Dompter est le mot juste, car Éric se sert de mégaordinateurs et de programmes informatiques comme d’un fouet pour entraîner des algorithmes complexes à se servir des mégadonnées. Cela permet, par exemple, à ces bestioles mathématiques d’apprendre à détecter automatiquement des pathologies ou surveiller le comportement des animaux en temps réel, ce qu’un humain n’est souvent pas en mesure de diagnostiquer. 

 « Dans les cinq prochaines années, nos étudiants maîtriseront ces technologies. En tant qu’agronomes, ils se serviront de ces données pour conseiller les producteurs. Sur un horizon de dix ans, nous voudrions pouvoir contrôler les animaux sur un cycle complet de production pour être capable d’intervenir de façon prédictive contre des stress et des problèmes, faire un suivi en temps réel sur les conditions d’élevage. On veut développer des outils pour traiter de plus en plus de données. Ce sera moins intrusif. À partir d’échantillons de lait, par exemple, on pourra déceler des pépins de santé. »

Bardé de diplômes impressionnants et fort d’une expertise en bio-informatique, en biologie des systèmes, en chronobiologie et en apprentissage machine appliquée, Éric Paquet s’était d’abord intéressé à la médecine humaine. Se servant de la génomique pour guider le traitement des patients, il a, entre autres, contribué au développement d’outils d’apprentissage machine en médecine de précision appliquée au cancer du sein et du colon.

Qu’est-ce qui l’a amené à sauter dans l’enclos des bêtes ? L’homme de 41 ans a trouvé que les impacts des recherches dans le domaine animal étaient plus directs et monétairement moins prohibitifs.

Remarquez que ceux et celles qui le connaissent depuis toujours n’auront aucunement été surpris de le retrouver dans les hautes sphères de la technologie au bénéfice des animaux et des producteurs. 

En grandissant sur une ferme de Broughton, près de Thetford Mines, le petit gars s’est avéré un « patenteux » né. Sauf les dindes, les poulets et les cochons qu’élevaient ses parents, il démontait et étudiait tout ce qui lui tombait sous la main.
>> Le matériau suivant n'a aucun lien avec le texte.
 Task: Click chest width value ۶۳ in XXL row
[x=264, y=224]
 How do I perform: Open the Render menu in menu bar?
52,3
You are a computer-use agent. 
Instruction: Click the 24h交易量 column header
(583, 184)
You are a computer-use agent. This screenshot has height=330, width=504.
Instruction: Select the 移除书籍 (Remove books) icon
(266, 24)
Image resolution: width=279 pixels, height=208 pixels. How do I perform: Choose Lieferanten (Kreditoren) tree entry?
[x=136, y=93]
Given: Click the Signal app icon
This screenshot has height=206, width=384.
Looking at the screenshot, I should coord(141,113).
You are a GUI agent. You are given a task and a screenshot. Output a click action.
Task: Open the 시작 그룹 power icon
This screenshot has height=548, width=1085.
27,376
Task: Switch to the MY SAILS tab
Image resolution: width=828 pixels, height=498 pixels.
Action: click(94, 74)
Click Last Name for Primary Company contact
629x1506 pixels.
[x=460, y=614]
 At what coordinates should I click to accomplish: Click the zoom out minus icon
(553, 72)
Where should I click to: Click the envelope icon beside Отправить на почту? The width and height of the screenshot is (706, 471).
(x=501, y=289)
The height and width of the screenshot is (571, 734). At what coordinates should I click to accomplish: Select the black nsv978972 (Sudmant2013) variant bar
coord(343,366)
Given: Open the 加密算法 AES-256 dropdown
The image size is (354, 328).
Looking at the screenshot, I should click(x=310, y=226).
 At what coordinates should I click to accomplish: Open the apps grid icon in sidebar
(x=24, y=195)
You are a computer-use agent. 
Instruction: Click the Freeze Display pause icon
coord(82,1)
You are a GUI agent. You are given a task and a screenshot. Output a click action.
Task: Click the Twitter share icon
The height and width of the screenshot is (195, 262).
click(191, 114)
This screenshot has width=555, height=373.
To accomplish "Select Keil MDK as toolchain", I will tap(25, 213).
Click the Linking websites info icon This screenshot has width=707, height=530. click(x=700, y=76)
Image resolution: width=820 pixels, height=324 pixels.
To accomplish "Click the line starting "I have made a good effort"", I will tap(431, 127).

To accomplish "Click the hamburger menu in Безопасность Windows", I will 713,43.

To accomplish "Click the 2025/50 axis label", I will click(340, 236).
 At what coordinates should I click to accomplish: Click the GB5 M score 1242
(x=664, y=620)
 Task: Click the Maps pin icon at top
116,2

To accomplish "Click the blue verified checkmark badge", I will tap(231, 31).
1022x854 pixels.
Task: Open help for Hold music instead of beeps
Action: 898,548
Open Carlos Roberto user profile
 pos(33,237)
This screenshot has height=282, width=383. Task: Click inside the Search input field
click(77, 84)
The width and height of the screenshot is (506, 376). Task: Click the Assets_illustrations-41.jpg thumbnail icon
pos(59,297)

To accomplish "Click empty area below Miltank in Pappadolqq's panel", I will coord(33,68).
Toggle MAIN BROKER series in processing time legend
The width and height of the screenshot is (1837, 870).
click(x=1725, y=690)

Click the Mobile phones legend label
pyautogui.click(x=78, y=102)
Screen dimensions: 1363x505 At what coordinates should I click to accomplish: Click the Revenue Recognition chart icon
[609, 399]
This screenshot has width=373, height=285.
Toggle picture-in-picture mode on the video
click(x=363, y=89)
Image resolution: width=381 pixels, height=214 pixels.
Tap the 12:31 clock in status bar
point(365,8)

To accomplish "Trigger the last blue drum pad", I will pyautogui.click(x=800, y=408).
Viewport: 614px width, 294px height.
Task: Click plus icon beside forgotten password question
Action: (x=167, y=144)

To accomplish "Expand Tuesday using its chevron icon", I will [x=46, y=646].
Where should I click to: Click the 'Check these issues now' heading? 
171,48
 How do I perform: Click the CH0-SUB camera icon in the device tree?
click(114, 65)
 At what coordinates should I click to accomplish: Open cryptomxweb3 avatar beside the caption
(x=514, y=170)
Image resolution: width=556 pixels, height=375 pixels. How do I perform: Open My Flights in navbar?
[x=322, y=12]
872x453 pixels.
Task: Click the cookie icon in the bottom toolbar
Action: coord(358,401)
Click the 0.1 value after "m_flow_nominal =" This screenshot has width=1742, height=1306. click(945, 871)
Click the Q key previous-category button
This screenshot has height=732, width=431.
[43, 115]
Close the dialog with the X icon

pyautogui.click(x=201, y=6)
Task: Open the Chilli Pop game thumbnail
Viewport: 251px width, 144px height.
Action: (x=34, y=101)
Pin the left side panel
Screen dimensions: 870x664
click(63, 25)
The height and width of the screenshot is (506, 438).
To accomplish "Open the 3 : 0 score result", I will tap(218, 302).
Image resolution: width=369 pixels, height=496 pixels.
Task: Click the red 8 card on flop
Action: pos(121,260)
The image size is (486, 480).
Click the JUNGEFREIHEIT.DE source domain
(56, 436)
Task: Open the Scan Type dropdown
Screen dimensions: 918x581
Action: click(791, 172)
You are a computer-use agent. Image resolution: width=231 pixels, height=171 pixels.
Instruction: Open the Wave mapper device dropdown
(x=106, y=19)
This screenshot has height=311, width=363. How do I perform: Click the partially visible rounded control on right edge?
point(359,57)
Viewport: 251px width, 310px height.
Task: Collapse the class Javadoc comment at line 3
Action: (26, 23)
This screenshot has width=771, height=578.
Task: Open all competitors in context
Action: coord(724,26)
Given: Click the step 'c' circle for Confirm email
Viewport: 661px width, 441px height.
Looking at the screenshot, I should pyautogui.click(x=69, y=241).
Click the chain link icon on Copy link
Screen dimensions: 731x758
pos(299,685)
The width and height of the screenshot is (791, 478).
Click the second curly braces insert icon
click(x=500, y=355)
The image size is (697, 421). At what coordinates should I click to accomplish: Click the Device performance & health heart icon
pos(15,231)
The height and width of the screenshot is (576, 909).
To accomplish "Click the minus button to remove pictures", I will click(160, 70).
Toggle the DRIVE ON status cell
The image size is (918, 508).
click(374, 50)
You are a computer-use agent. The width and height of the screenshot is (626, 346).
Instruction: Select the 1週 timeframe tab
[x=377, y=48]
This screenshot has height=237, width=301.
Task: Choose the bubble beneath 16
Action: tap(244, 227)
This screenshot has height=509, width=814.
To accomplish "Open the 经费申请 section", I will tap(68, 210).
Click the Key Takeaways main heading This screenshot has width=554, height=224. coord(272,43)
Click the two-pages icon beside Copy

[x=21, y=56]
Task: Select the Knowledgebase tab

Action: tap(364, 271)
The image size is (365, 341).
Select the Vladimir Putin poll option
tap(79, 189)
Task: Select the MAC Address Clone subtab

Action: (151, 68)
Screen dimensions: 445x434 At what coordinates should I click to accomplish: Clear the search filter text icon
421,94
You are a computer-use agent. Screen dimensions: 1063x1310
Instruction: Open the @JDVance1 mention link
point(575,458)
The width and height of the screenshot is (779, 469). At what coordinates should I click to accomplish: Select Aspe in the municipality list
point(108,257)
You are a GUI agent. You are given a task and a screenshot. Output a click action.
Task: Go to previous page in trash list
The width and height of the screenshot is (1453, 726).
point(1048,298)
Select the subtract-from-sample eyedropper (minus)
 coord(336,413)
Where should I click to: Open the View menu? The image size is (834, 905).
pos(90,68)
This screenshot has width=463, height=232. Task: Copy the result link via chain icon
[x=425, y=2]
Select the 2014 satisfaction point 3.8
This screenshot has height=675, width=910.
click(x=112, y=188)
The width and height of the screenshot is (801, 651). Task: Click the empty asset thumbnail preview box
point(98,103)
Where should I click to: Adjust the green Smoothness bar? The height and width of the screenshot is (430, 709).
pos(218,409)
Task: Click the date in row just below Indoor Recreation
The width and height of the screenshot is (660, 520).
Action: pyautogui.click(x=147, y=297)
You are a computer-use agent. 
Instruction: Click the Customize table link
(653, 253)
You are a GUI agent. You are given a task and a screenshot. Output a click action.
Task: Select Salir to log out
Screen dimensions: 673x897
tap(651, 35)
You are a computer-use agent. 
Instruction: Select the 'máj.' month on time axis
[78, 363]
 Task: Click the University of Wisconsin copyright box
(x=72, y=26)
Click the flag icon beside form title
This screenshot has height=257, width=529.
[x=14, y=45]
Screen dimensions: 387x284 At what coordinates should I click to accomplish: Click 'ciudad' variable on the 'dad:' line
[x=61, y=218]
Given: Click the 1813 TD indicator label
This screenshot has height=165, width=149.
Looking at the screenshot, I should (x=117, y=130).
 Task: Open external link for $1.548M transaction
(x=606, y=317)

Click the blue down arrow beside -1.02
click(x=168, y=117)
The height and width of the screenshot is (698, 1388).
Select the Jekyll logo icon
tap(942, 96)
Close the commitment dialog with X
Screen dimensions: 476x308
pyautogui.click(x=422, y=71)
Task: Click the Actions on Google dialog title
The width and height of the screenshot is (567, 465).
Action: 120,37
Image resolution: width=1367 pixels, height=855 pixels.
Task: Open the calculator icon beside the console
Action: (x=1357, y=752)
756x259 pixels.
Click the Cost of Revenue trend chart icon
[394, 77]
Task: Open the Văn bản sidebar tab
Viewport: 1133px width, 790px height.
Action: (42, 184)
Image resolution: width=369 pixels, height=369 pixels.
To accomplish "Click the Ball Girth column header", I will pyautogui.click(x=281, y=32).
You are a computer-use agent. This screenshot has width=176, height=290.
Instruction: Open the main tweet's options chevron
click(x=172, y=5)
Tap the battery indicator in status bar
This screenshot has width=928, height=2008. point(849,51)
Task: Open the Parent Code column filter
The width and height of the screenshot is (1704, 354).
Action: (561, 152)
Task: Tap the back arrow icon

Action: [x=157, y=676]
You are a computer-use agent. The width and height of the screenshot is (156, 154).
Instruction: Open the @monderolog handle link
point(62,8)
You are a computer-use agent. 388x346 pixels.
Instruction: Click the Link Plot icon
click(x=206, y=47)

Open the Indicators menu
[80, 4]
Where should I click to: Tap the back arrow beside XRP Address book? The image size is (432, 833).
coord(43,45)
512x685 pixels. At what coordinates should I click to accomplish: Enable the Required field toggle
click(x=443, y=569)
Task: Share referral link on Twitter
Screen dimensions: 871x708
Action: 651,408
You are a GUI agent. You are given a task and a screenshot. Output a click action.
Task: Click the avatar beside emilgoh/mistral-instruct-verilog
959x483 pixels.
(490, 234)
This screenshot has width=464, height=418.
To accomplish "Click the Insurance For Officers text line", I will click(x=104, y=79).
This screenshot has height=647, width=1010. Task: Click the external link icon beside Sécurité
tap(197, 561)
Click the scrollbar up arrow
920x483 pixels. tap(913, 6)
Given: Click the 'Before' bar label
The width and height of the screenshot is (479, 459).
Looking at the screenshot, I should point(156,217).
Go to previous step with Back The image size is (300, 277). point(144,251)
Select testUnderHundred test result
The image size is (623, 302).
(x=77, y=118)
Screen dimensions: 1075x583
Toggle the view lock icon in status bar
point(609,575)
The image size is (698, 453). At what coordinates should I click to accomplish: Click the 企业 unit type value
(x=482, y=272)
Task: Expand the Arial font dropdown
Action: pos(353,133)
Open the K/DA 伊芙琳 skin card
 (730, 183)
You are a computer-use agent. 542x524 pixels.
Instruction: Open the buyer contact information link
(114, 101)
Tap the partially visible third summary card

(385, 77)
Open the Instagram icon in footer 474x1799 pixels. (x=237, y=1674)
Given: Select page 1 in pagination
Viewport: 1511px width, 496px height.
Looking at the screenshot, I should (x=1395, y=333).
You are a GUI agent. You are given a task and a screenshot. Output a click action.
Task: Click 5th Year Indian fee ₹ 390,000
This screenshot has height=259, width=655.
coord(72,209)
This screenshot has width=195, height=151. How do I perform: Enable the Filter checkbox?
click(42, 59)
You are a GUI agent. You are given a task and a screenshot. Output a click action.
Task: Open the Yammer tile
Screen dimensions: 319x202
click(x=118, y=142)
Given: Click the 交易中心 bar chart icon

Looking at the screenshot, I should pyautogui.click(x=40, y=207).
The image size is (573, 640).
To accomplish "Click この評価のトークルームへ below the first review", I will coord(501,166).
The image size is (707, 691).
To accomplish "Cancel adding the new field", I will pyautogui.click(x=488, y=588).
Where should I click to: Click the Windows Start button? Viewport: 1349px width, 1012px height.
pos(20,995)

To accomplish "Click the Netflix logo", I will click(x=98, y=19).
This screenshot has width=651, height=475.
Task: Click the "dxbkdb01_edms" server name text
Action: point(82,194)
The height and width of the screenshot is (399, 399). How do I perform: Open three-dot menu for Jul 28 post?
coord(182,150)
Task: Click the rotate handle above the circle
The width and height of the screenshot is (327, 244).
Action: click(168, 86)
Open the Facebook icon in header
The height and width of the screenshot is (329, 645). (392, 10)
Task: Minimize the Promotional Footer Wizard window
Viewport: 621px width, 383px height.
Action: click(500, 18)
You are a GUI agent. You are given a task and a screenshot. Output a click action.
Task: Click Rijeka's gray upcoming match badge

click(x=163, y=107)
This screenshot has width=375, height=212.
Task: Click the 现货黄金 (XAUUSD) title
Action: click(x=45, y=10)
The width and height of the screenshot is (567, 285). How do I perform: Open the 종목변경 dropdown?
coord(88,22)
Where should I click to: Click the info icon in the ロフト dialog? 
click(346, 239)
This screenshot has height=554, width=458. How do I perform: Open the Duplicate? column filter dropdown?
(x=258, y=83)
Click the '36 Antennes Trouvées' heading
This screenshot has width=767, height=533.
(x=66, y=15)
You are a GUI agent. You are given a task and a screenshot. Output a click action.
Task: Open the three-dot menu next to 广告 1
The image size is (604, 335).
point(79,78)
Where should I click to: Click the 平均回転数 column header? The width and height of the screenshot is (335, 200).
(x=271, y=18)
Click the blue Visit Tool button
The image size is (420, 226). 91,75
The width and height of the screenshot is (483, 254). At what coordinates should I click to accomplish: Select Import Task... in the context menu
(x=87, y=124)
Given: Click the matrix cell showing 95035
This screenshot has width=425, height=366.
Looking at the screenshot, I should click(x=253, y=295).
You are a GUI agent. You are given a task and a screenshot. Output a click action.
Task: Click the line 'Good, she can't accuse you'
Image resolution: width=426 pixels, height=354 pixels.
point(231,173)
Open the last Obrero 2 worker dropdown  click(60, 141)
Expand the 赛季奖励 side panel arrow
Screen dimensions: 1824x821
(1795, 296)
Cela comprenait les ordinateurs qui, d’aussi loin qu’il se souvient, ont toujours été présents à la maison. Il n’a d’ailleurs pas attendu l’adolescence avant de s’adonner à la programmation. Il faut dire qu’il a un faible pour les mathématiques.

Ça tombe bien parce que les algorithmes qu’il mange aujourd’hui comme des amuse-gueule permettront bientôt à ses supers ordinateurs de développer un apprentissage et de détecter un problème de santé au moindre mouvement de l’oreille d’un veau !

Tout cela augure bien pour la révision du programme d’agronomie de l’Université Laval qui sera offert aux étudiants dès septembre 2022. Ceux et celles qui souhaiteront baigner dans les analyses de données seront servis.